人膀胱癌细胞的培养通常遵循以下步骤和条件:
一、培养条件
培养基:常用RPMI-1640或DMEM等培养基,并添加10%的胎牛血清(FBS)和1%的双抗(青霉素/链霉素)以提供必要的营养和防止污染。
培养环境:细胞需在37℃、5% CO2及饱和湿度的培养箱中培养。
二、培养步骤
复苏:
将冻存的细胞从液氮中取出,迅速置于37℃水浴中摇晃解冻。
解冻后,将细胞悬液转移至含有适量培养基的离心管中,以1000rpm离心5分钟,弃去上清液。
用新鲜培养基重悬细胞,接种至培养瓶中,置于培养箱中培养过夜。
第二天换液并检查细胞密度。
传代:
当细胞密度达到80%~90%时,即可进行传代。
弃去旧培养基,用不含钙、镁离子的PBS润洗细胞1~2次。
加入适量的胰蛋白酶消化液(如0.25% Trypsin-0.53mM EDTA),置于37℃培养箱中消化1~2分钟。
在显微镜下观察细胞消化情况,待细胞大部分变圆并脱落后,加入培养基终止消化。
轻轻吹打细胞,使其脱落,并转移至离心管中,以1000rpm离心5分钟,弃去上清液。

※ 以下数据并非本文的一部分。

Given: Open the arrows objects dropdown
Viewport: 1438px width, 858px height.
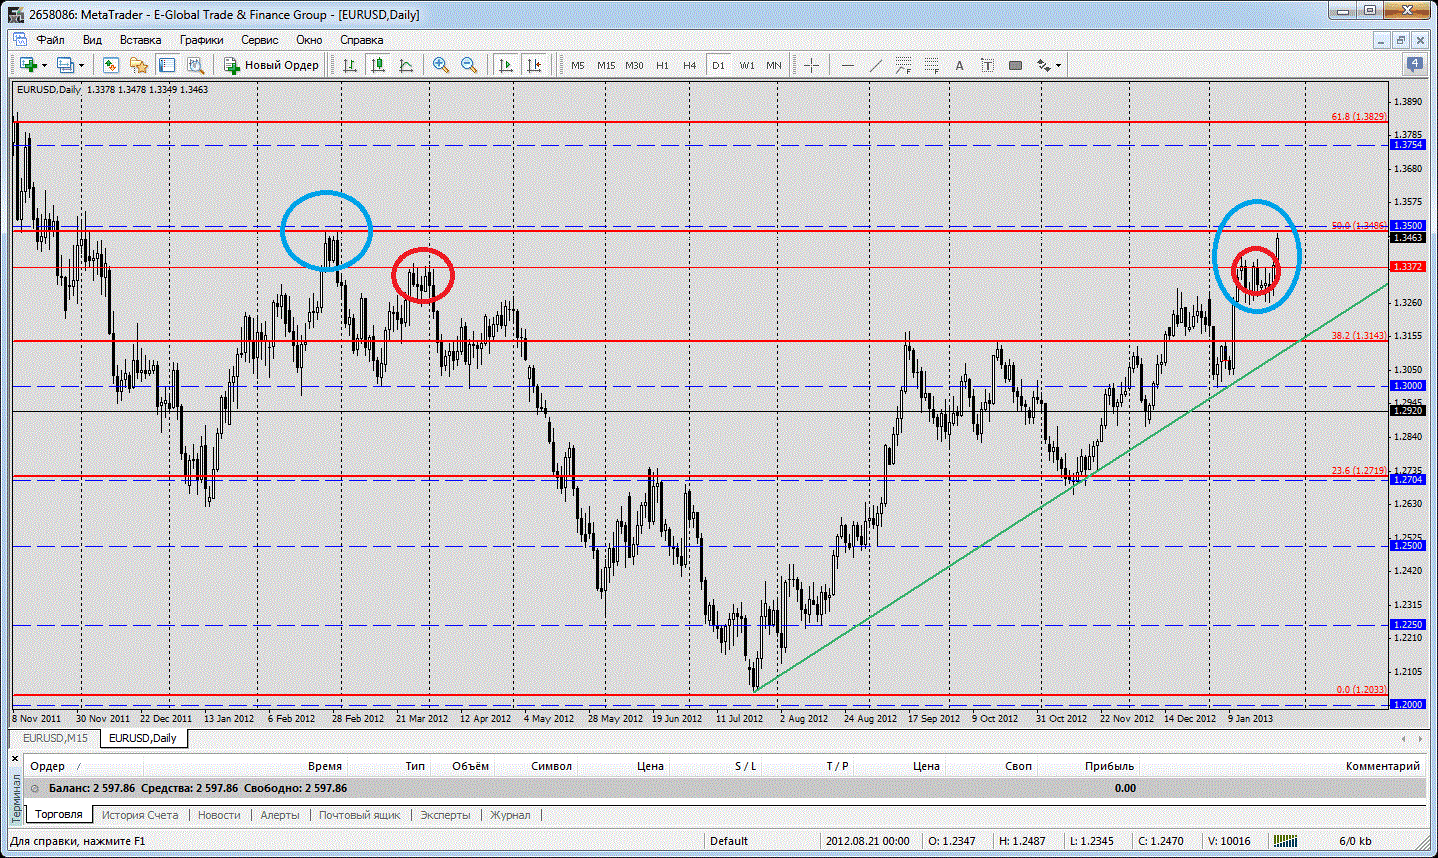Looking at the screenshot, I should pyautogui.click(x=1058, y=66).
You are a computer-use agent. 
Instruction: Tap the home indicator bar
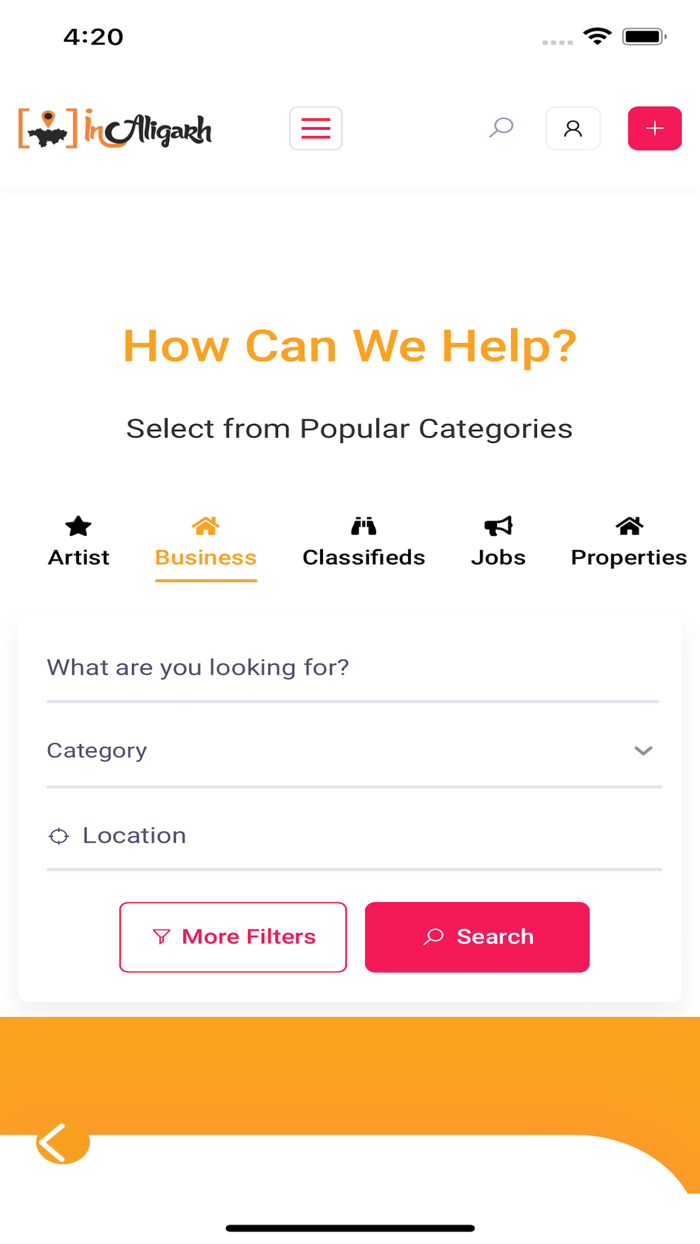coord(350,1228)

用新鲜培养基重悬细胞,按1:2到1:5的比例分到新的培养瓶或培养皿中,补足培养基,置于培养箱中继续培养。
冻存:
待细胞生长状态良好时,可进行冻存。
弃去旧培养基,用PBS润洗细胞后,加入胰蛋白酶消化液消化细胞。
消化完成后,加入培养基终止消化,并轻轻吹打细胞使其脱落。
将细胞悬液转移至离心管中,以1000rpm离心5分钟,弃去上清液。
用冻存液(如90%FBS+10%DMSO)重悬细胞,并调整细胞密度至适宜范围。
将细胞悬液分装至冻存管中,每管1ml左右,并标注好细胞名称、代数、日期等信息。
将冻存管置于程序降温盒中,放入-80℃冰箱过夜,然后转入液氮中长期保存。
三、注意事项
无菌操作:整个培养过程中需严格遵循无菌操作原则,防止细胞污染。
消化时间:消化时间需根据细胞类型和胰蛋白酶活性进行调整,避免消化过度导致细胞损伤。
换液周期:一般每2~3天换一次液,以保持培养基的新鲜和营养充足。
细胞状态观察:定期观察细胞生长状态,包括细胞形态、密度、生长速度等,以便及时调整培养条件。